Notre séjour à la prison a duré jusqu’à la nuit du 13 décembre 1987, date de notre transfert à Oualata. Durant cette période, nos repas étaient pris en charge par nos familles, mais ceux-ci nous parvenaient dans un état peu ragoutant du fait de la fouille qu’ils subissaient de la part de nos geôliers. Les familles, malgré leurs difficultés, nous pourvoyaient en sucre, en thé, en produits d’hygiène (savon, pâte dentifrice…), en café et en cigarettes (pour les fumeurs). Je me souviens des cartouches de cigarettes de Ten apportées par son épouse Néné qu’on lui distribuait au compte goutte (cigarette par cigarette d’abord, et ensuite paquet par paquet).

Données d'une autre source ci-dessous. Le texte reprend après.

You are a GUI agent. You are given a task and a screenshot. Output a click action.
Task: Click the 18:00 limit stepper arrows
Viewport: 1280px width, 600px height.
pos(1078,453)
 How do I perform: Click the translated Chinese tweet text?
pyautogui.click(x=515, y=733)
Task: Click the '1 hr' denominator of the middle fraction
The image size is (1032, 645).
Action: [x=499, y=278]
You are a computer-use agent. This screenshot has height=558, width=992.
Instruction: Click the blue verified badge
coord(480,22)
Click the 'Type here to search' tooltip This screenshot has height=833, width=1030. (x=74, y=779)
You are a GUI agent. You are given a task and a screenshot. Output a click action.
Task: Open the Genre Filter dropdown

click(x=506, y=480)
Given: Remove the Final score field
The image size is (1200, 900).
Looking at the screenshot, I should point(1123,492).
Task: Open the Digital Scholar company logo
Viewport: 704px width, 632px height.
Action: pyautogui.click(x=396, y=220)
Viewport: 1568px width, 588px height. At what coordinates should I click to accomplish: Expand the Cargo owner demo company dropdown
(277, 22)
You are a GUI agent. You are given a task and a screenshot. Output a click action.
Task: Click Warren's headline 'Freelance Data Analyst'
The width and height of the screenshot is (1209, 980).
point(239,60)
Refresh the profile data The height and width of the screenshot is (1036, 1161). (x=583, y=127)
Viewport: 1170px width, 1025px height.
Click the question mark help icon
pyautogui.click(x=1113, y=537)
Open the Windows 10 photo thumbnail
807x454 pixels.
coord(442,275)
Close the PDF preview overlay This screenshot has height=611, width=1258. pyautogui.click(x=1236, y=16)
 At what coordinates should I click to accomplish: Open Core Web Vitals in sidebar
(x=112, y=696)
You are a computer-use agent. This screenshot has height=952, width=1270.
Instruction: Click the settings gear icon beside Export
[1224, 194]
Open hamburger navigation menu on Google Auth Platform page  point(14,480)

Après l’arrêt prononcé par la cour d’appel, le gouverneur du district de Nouakchott de l’époque le colonel Ahmed Mahmoud O/ Deh durcit les conditions de détention. Nous recevions nos repas le lendemain, pas de vêtement de rechange, interdiction de prendre des douches, sevrage des fumeurs, plus rien ne nous venait des familles etc. Les conditions étaient tellement dures que nous avons écrit une lettre au chef de l’Etat pour protester contre cette situation.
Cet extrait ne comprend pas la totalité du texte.